10月18日、渋谷駅ハチ公前広場に集まった人々。(写真/林克明)

10月18日、渋谷駅ハチ公前広場に集まった人々。(写真/林克明)

「9月19日未明に安保法が成立しました。それで終わりではなく、新しい何かが始まったのです」

戦争関連法(安保関連法)が成立してちょうど1カ月の10月18日午後、東京・渋谷駅前で、安保法に反対する学生団体シールズ(SEALDs)主催による街宣が行なわれた。戦争法に反対するさまざまな人々や、社民党、民主党、共産党、維新の党、生活の党と山本太郎となかまたちの5野党国会議員が結集し、立錐の余地もないほどの群衆数千人で広場は埋まった。

街宣では、安倍政権を退陣に追い込むための野党共闘や選挙に向けて行動を促す発言が目立った。

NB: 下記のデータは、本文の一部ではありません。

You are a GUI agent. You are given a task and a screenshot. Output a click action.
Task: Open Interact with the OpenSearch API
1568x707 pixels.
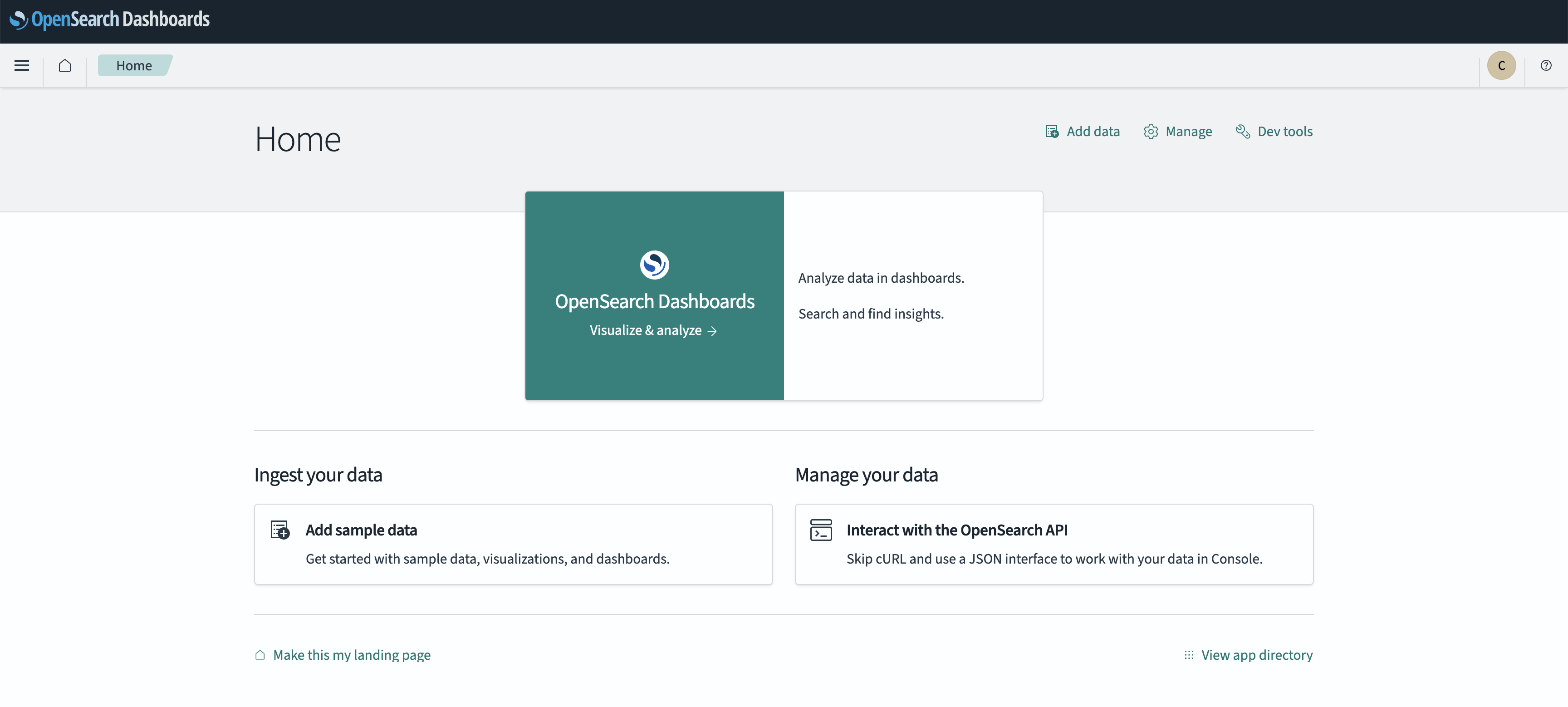pyautogui.click(x=956, y=530)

共産党の小池晃参議院議員が次のように訴えた。

「6月27日、ここ渋谷で行なわれたシールズ街宣で野党が手をつなぎ、これがきっかけで野党共闘が勢いづいた。全選挙区で候補者を擁立する方針を共産党は大転換し、全選挙区で野党の選挙協力、国民連合政府の樹立を訴えている。野党の政策が違うことは百も二百も承知で、政策が違うなどと言っていられない状況だ。共産党は、皆さんによって脱皮させられた」

こう発言すると周囲から歓声が沸いた。これに関連して、生活の党と山本太郎となかまたちの玉城デニー衆院議員は、「オリーブの木構想」の実現を求めた。

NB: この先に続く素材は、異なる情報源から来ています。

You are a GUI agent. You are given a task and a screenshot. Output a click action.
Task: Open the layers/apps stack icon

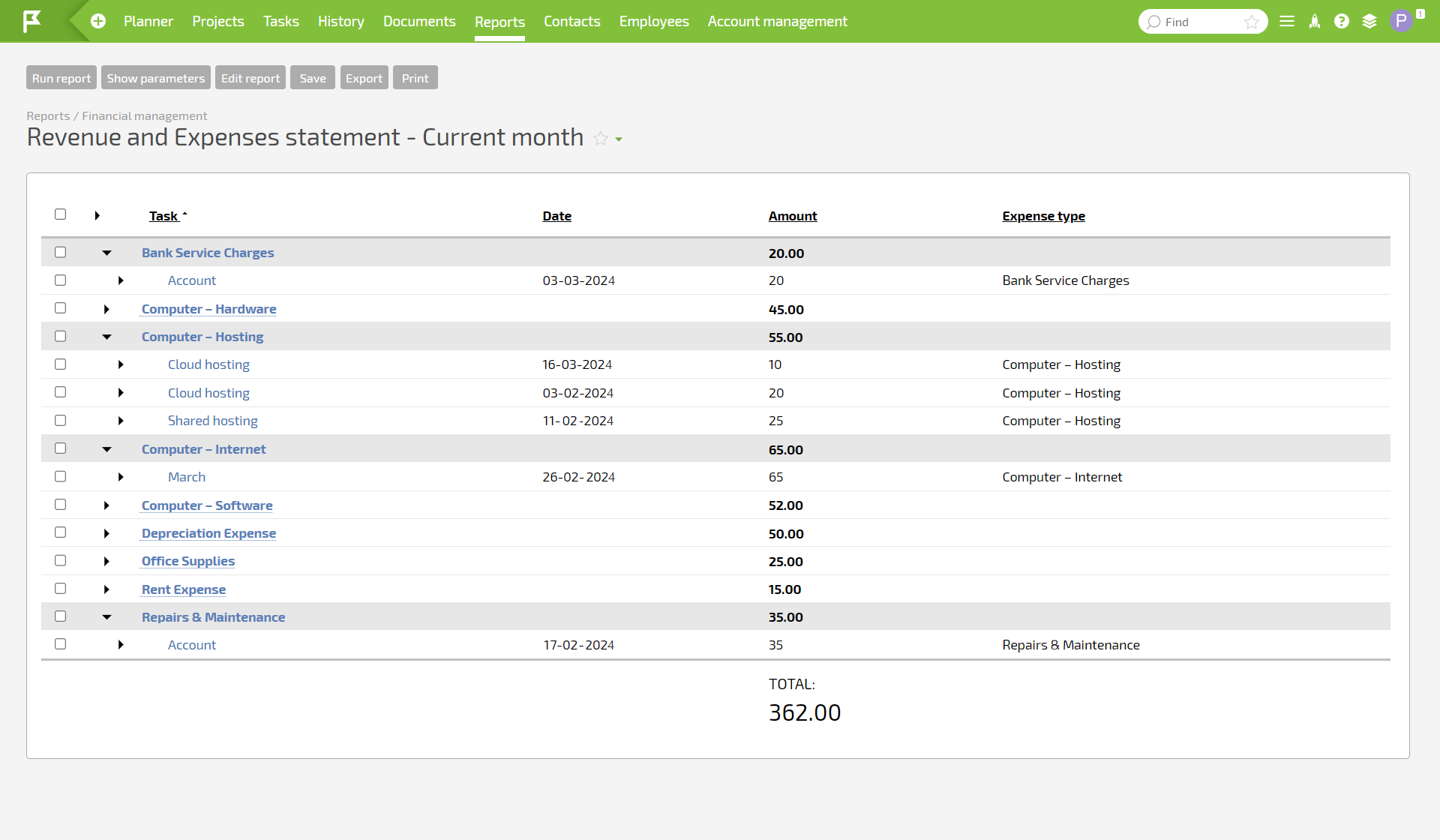(x=1370, y=21)
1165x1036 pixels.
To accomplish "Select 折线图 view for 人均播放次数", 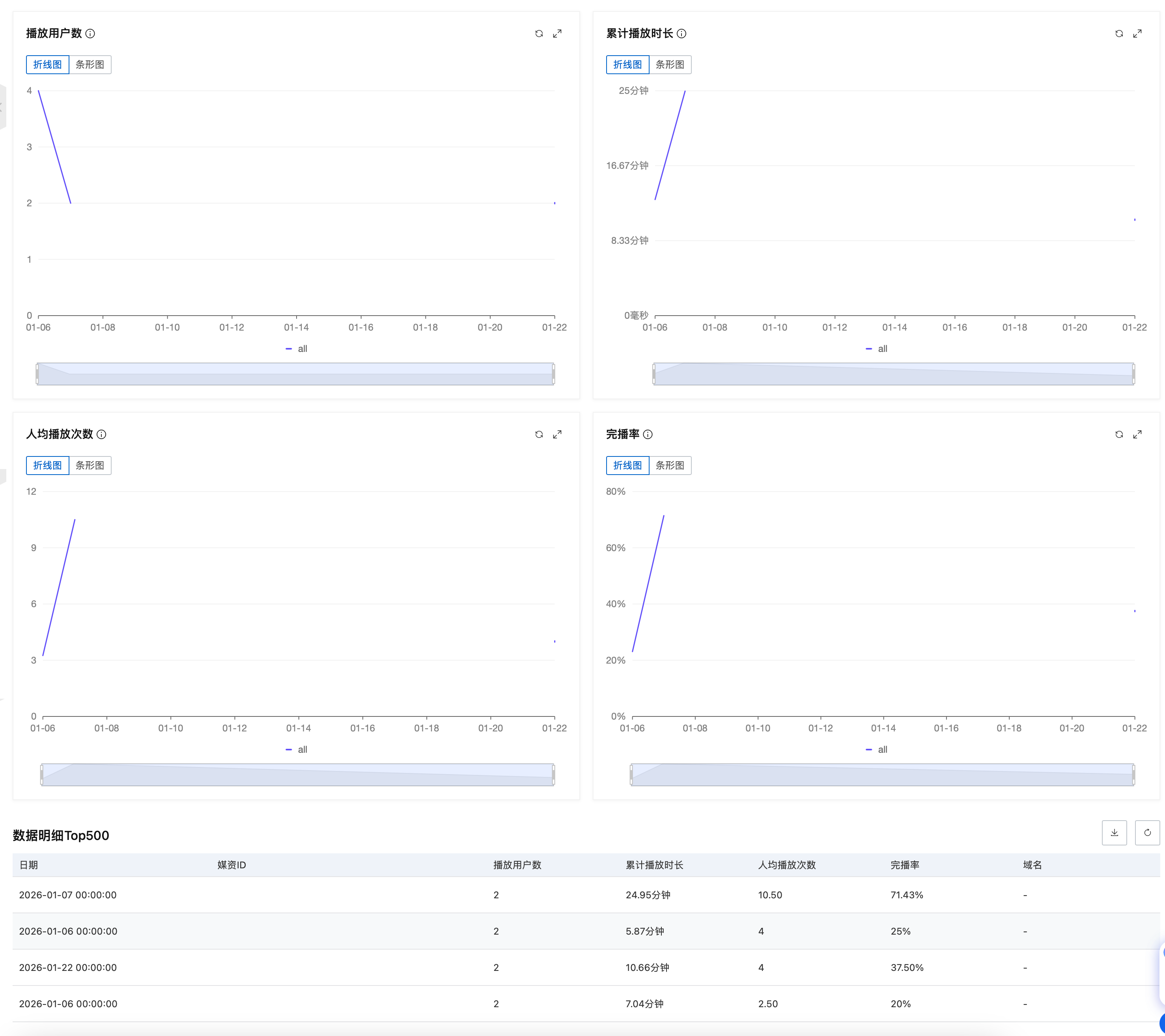I will [x=47, y=465].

「それぞれの党に所属しながら、野党議員はオリーブの木の統一名簿に名を連ねてもらいたい」と訴えると、群衆中から「野党は共闘! 野党は共闘!」というコールが巻き起こった。

「オリーブの木構想」は、選挙時に新たな政治団体(政党)を立ち上げ、野党議員が自身の党に所属したまま個人で新団体の選挙名簿に名を連ねていく方式であり、選挙区調整などの選挙協力より確実なものとなる。

今回の街宣で、今の日本がおかれた状況の本質を突いたのは、シールズの学生のスピーチである。子どもを高校へも進学させられないシングルマザー、いつ仕事を失うかもしれない派遣労働者、家族を支えるために働く10代の若い女性など、政府の政策によって貧困に追いやられている現状を指摘したうえで、こう語りかけた。

「その人たちに努力が足りないというのが今の日本政府。そして仕事がある、奨学金を返せると自衛隊員の道が開かれるのではないか。守るべき日本という国から私たちは殺される。政府によって私たちが存立危機事態に陥らされているのです」

的を射た指摘であり、日本列島の大半の住民が、安倍政権によって存立危機事態に立たされている。それを打破するためには、○×党が嫌いなどと言っている余裕はなく、野党の共闘が不可欠だ。